Here at Ruck Cabinet Doors, we offer 5 grades of wood: Select, Paint, Rustic, Rift Sawn, and Quarter Sawn.
And we get a lot of questions about our two most popular grades: paint and select. So what exactly is the difference between the two? Let's dive in.
Like the name suggests, paint-grade wood is meant to be painted. It's usually a smooth wood free of knots and heavy grain patterns, providing a flat surface for paint. But since the door will be painted, there's often a lot of variation of color and grain throughout the door with little attempt to match or coordinate the components.
The woods typically used for paint grade cabinet doors are woods with tighter grains like Poplar, Maple, Alder, Birch, and Pine. MDF and HDF are also good alternatives to solid wood and used often for paint grade.
In fact, when it comes to the construction of the doors, we strongly suggest using MDF/HDF center panels with a solid wood frame. This helps eliminate panel shrinkage, joint cracks, and visible glue lines.
Here's an example of paint grade doors leaving our shop. As you can see, there's quite a bit of variation with grain and color, as well as a HDF center panel. All of these imperfections will be concealed with paint.
Not only is paint grade wood a great option when you paint your doors, it's also one of the most cost-effective options. Since we have more leeway and can include some of the more natural characteristics of wood, we can be less picky and use wood that would have otherwise been discarded.
Select Grade is our premium grade. If you plan to apply a natural finish or light stain, this is the grade to use. Select grade has the least amount of color and grain variation. It's uniform in color and, depending on species, will have very few knots and pin holes.

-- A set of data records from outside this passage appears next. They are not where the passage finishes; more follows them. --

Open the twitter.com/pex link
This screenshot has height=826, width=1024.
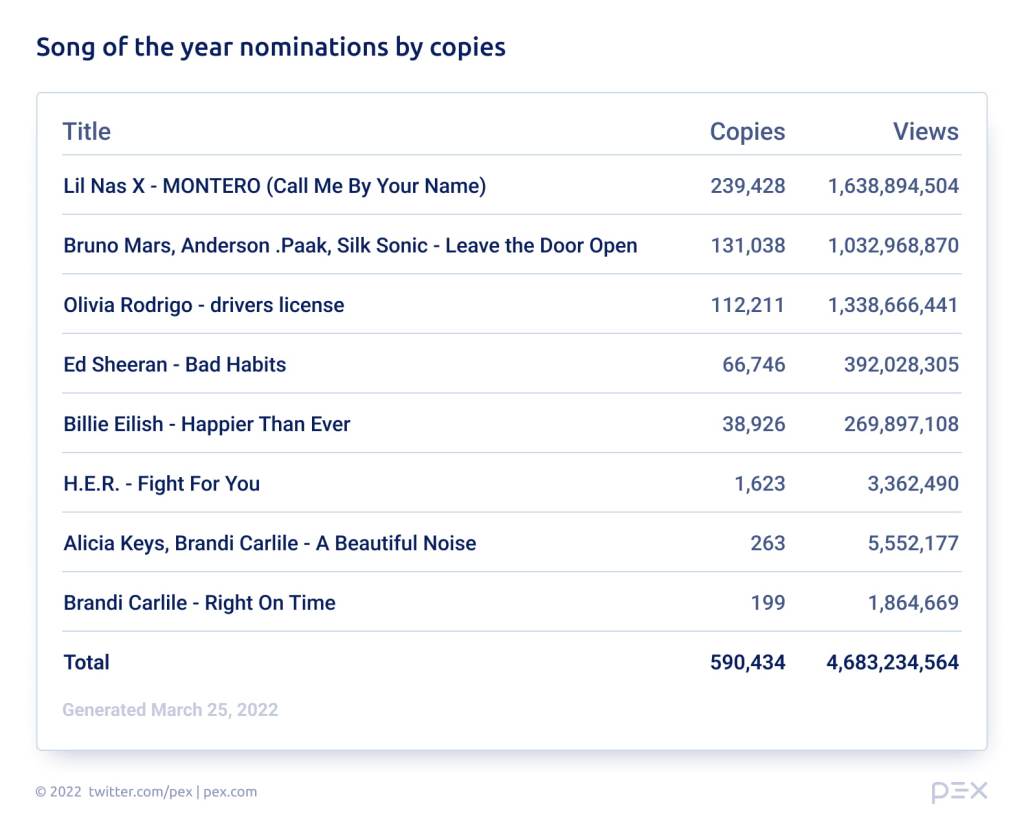pyautogui.click(x=140, y=792)
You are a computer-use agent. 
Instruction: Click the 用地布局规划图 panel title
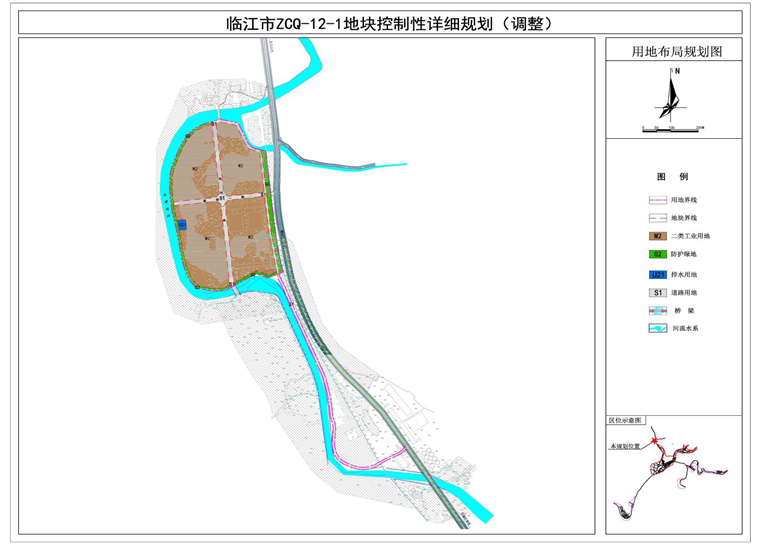673,48
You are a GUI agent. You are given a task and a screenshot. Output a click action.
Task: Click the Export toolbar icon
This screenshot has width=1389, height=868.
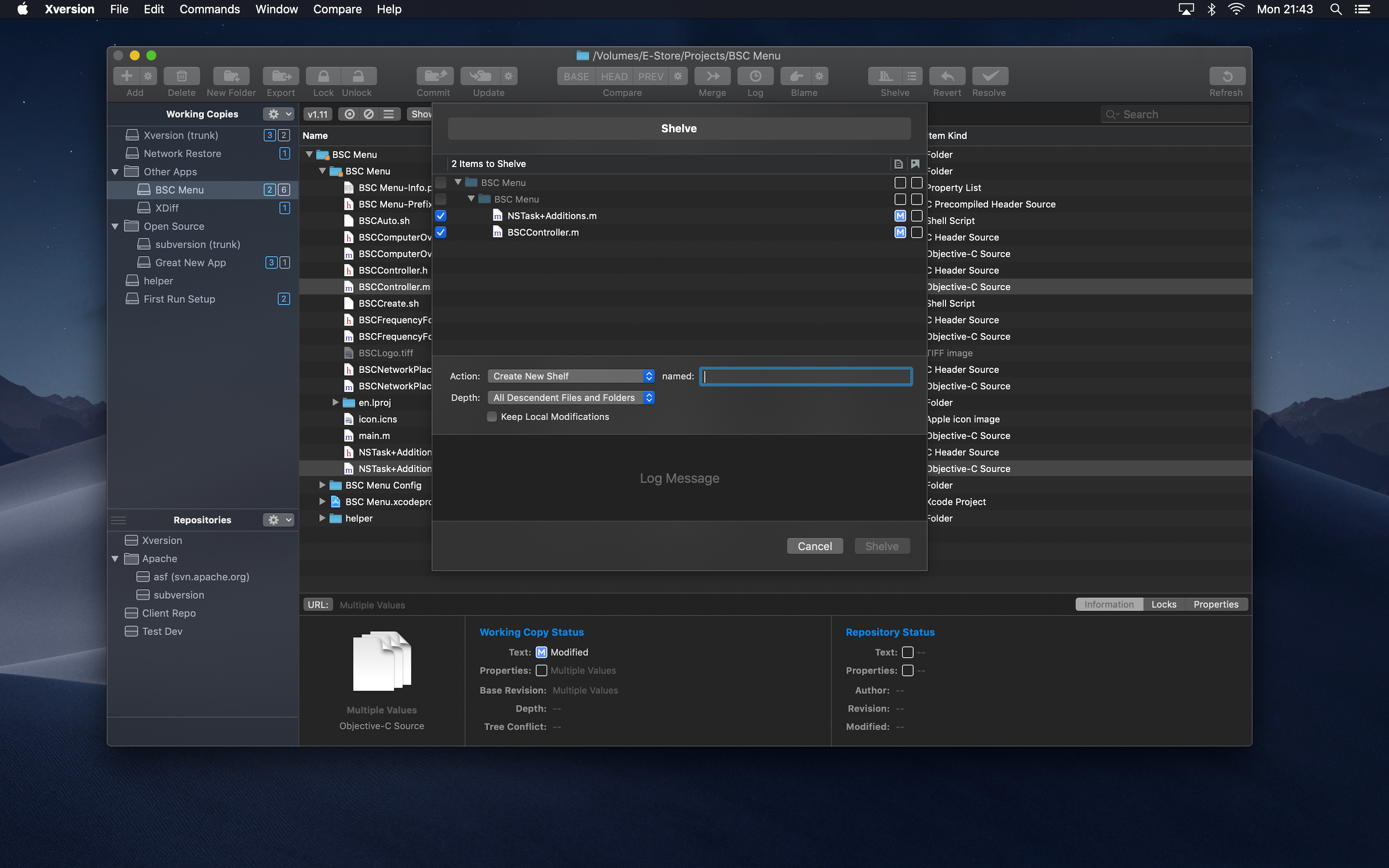pos(281,76)
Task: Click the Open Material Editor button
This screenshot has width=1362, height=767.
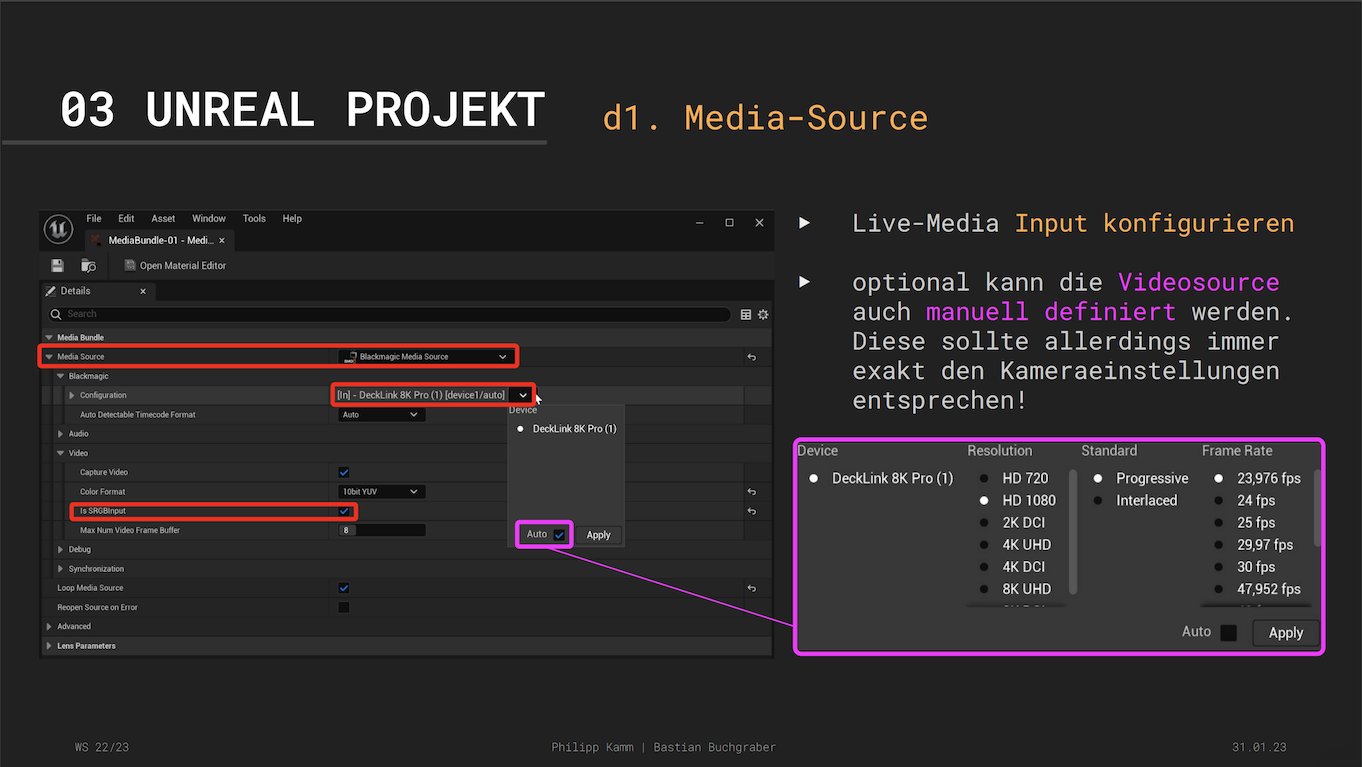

With this grade, our team really focuses on color and grain matching on all components to achieve that beautiful, uniform look. Because of this, this grade tends to be more expensive.
Here's an example of our select grade wood in Ash. The door on the left is unfinished, whereas the door on the right has a stain. Notice how each component of the door has been carefully crafted to be uniform in color with very few imperfections or character markings.